Una volta trovato il luogo dove girare, lo scenografo Dennis Gassner si è messo al lavoro per costruire più di un chilometro di trincea e, mentre lui preparava modellini dei luoghi del tracciato e poi li riproduceva a grandezza naturale, Mendes e il direttore della fotografia Deakins facevano avanti e indietro per le scene costruite piantando bandierine (due per i personaggi e una per la cinepresa), prendevano misure e costruivano le inquadrature. Solo in un secondo momento si cominciò a provare movimenti e coreografie con i protagonisti George MacKay, Dean-Charles Chapman e le numerose comparse. Se sono stati circa 3 i mesi di riprese effettivi di 1917, sono stati quasi il doppio quelli passati in mezzo alla desolazione bellica a simulare il percorso dei due soldati.

Ogni passo andava calcolato. Lo spazio doveva essere lungo quanto la scena, e la scena doveva essere lunga il giusto per stare in quello spazio

How I did it” di Sam Mendes

Leggi anche 1917: Sam Mendes e la risignificazione del lavoro di un regista

I tanti piani sequenza effettivi del film si sono divisi più o meno un uguale minutaggio di circa cinque minuti, tranne uno solo di dieci, e sono stati montati sfruttando vari stratagemmi. Il più classico è quello del nero motivato dalla narrazione, ma molte volte si è sfruttato il passaggio in primo piano di un elemento che, anche per una frazione di secondo, copra l’immagine, giusto il tempo di dare lo stop e poi ricominciare. Non è un caso che nell’accoglienza della pellicola risulti l’assenza di un riconoscimento per il lavoro di montaggio, intrappolato nel paradosso di dover diventare invisibile per riuscire nel suo scopo, ma forse proprio per questo meritevole almeno di una menzione.

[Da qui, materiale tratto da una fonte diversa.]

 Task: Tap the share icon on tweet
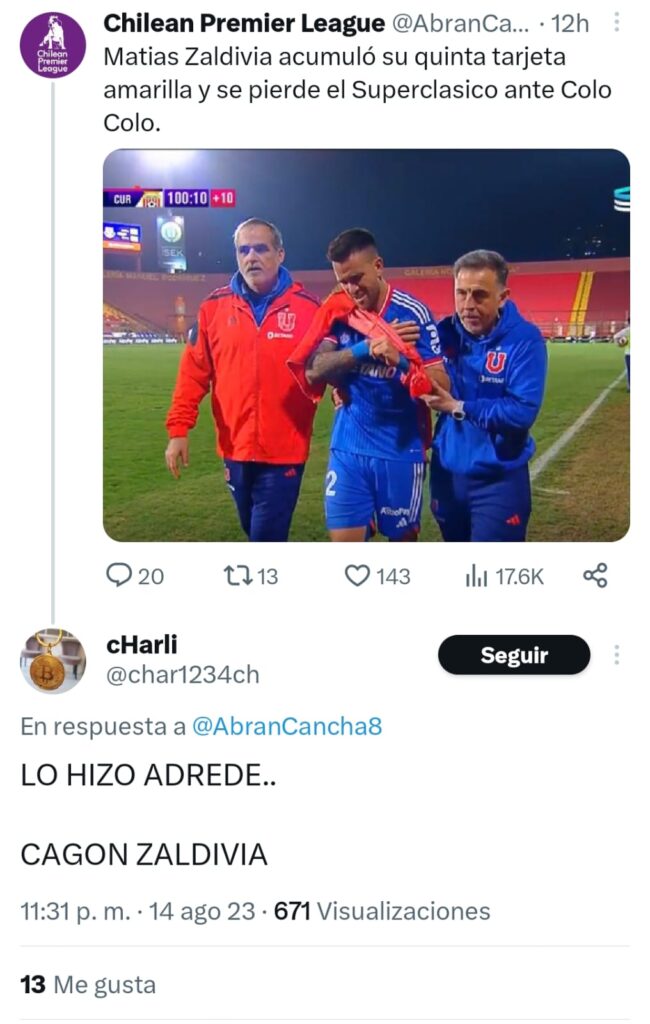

L’idea di Mendes era quella di portare movimento e libertà in una guerra per definizione “immobile”, come fu il primo conflitto mondiale, e per riuscirci desiderava che la telecamera diventasse un terzo soldato, con il suo punto di vista autonomo. Per ricreare questo sul set il cast tecnico si è avvalso del primo uso della storia del cinema delle cineprese ALEXA Mini LF, particolarmente maneggevoli e leggere, dunque perfette per lo scopo di 1917, nel quale, oltre alle caratteristiche già citate, si chiedeva anche una variazione continua degli sguardi, per non correre il rischio di sembrare alla lunga ripetitivo e banale.

Accanto all’uso a mano di queste particolari camere secondo il famoso percorso delle bandierine rosse, si è ricorsi a diverse trovate: a volte si è reso necessario agganciare la camera ad un cavo e poi successivamente liberata e viceversa, o ancora, fissata celermente su un piedistallo o su un marchingegno costruito appositamente per elevarla o abbassarla o anche portata a bordo di una piccola jeep e poi successivamente ridata ad un operatore che doveva appostarsi da un’altra parte. Il tutto in sintonia con i movimenti degli attori e delle comparse e a tempo con gli effetti scenici, come le esplosioni, e, si sa, in cinque e soprattutto in dieci minuti, tante cose possono andare storte.

La parte di critica a sfavore di 1917 ha attaccato Mendes per la banalità della storia, definendo il film un esercizio di stile perfetto, ma freddo. Può essere interessante approfondire questo ultimo punto per analizzare come proprio nella perfezione di stile e tecnica si possa trovare un difetto. Data la supremazia della decisione di adottare una specifica tecnica cinematografica sopra qualsiasi altra cosa, l’eccessiva maniacalità che ne è seguita può aver in qualche modo sottovalutato come lo scopo del piano sequenza sia quello di inserire lo spettatore in un contesto, dando l’illusione che esso non sia costruito in funzione sua, ma viceversa che lui sia stato inserito in quel modo per farlo risaltare. Forse l’ultimo scatto, l’ultimo ingrediente che poteva consacrare definitivamente questa pellicola come un capolavoro del genere.